Despite the government’s temporary 1% reduction in VAT rates between 1 January and 31 December 2023, total VAT revenue is higher so far this year than it was in 2022.
During the first six months the State obtained €2.5 billion euros in VAT, an increase of €70 million.
According to Statec, Luxembourg’s statistics office, lowering the VAT rates did have an impact on the state’s tax revenues, but inflation balanced out the difference.
In Luxembourg, inflation stood at 3.2% in June. As energy prices have fallen for a few months, inflation is now mainly driven by food and services prices. Core inflation (excluding energy and food) remains at a high level: 5.5% in Europe, and 4.7% in Luxembourg in June.

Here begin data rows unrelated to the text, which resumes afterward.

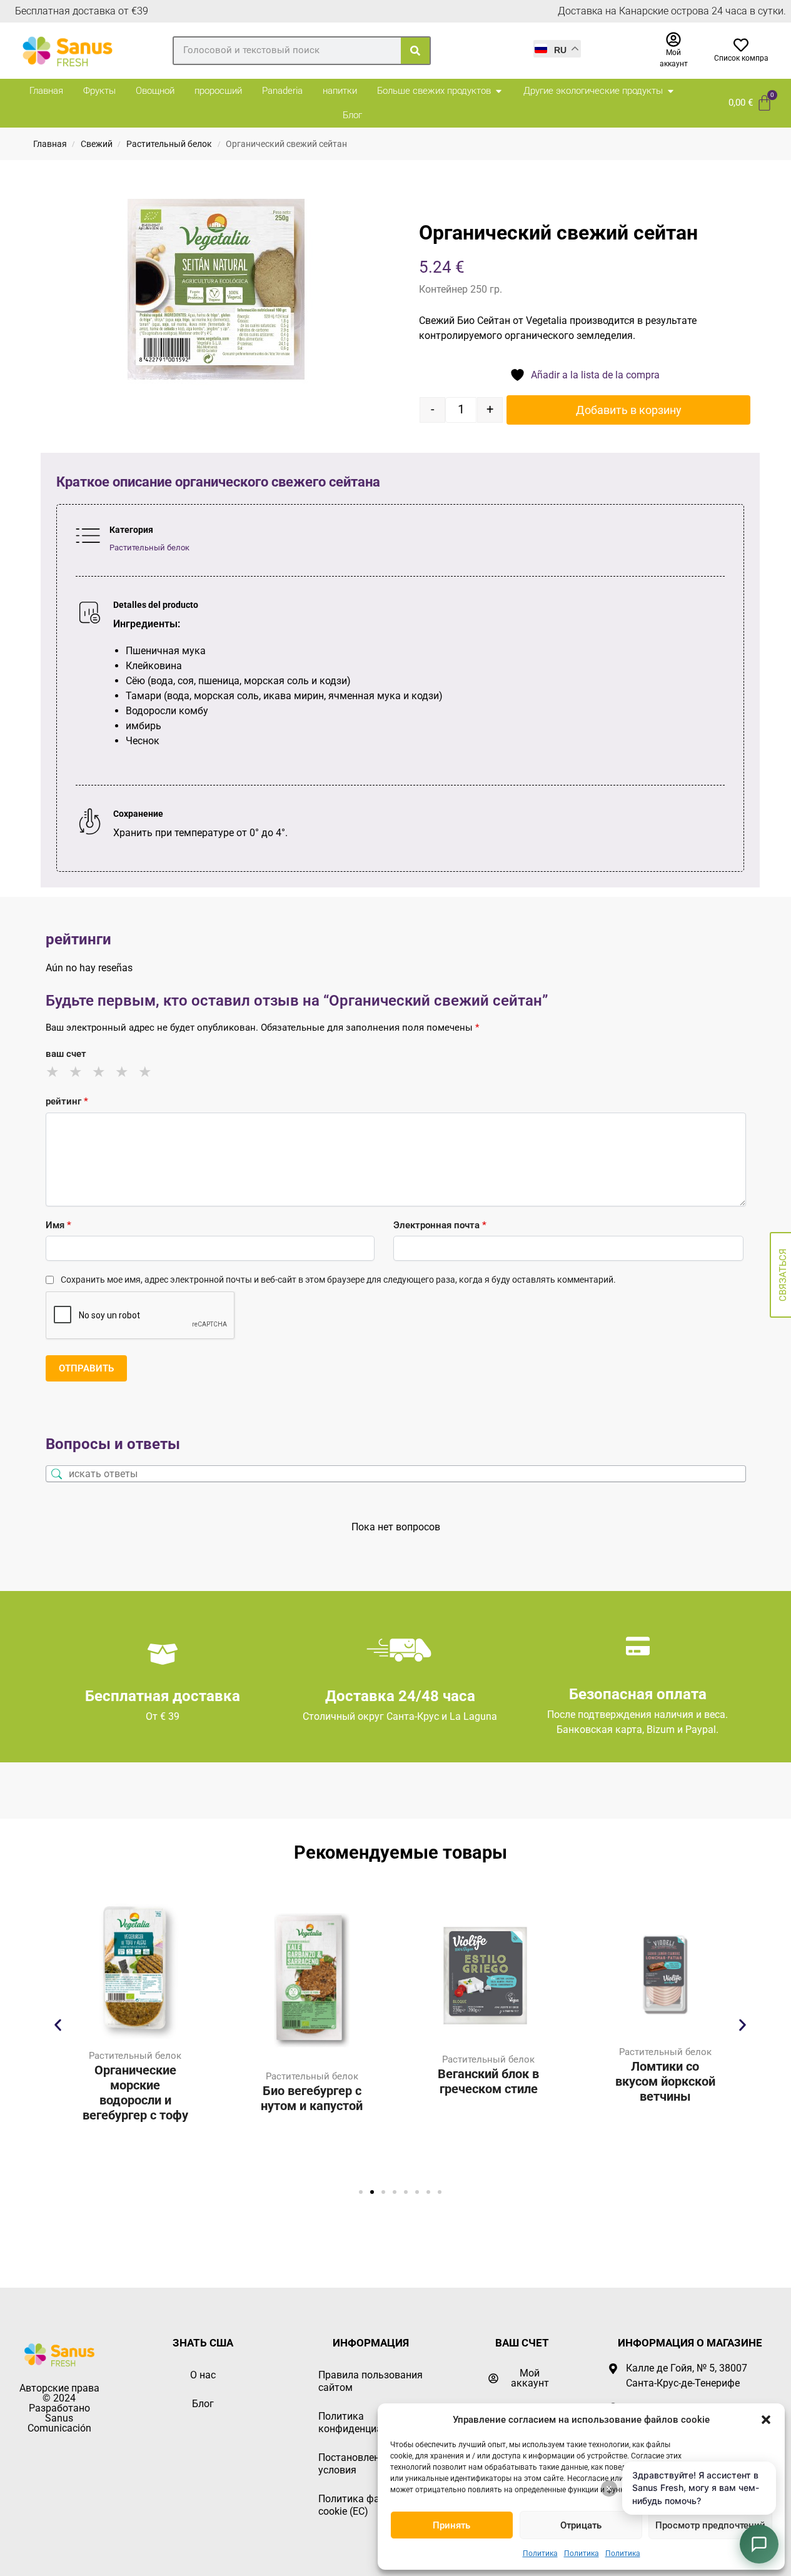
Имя (58, 1225)
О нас (203, 2375)
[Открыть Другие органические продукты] (670, 91)
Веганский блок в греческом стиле (488, 2081)
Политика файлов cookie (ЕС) (360, 2505)
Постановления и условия (358, 2464)
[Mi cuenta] (673, 39)
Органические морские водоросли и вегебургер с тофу (135, 2093)
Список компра (741, 58)
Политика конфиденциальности (369, 2422)
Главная (50, 144)
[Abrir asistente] (759, 2544)
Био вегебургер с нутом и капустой (312, 2098)
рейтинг (67, 1101)
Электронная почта (439, 1225)
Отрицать (581, 2525)
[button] (766, 2419)
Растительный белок (169, 144)
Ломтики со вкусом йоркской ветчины (665, 2081)
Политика (540, 2553)
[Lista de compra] (740, 45)
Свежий (97, 144)
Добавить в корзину (629, 410)
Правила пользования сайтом (370, 2381)
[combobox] (287, 50)
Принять (451, 2525)
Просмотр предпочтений (710, 2525)
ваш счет (66, 1053)
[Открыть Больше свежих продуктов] (498, 91)
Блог (203, 2404)
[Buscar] (415, 51)
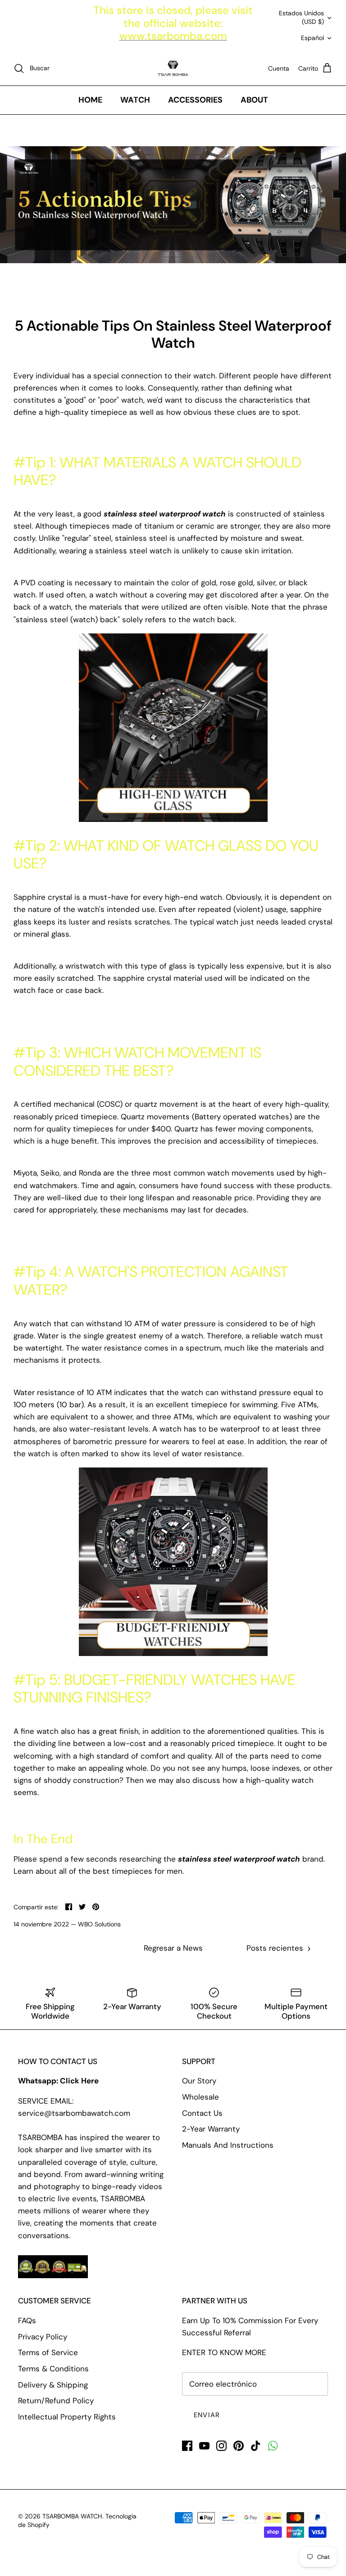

According to the latest forecasts from the Organisation for Economic Co-operation and Development (OECD), the European Central Bank (ECB) and the European Commission, inflation is not expected to drop to 2% before 2025. The rise in the price of services could continue with the application of three indexes in 2023. The 3rd index is expected in the coming weeks.
Inflation often signals an intervention by the ECB. During its meeting on 27 July, the European Central Bank once again raised its key interest rates. Statec reports that while the ECB may pause its rate hike, a cut is not expected for the time being. This will continue to weigh on Luxembourgers, especially when applying for a loan.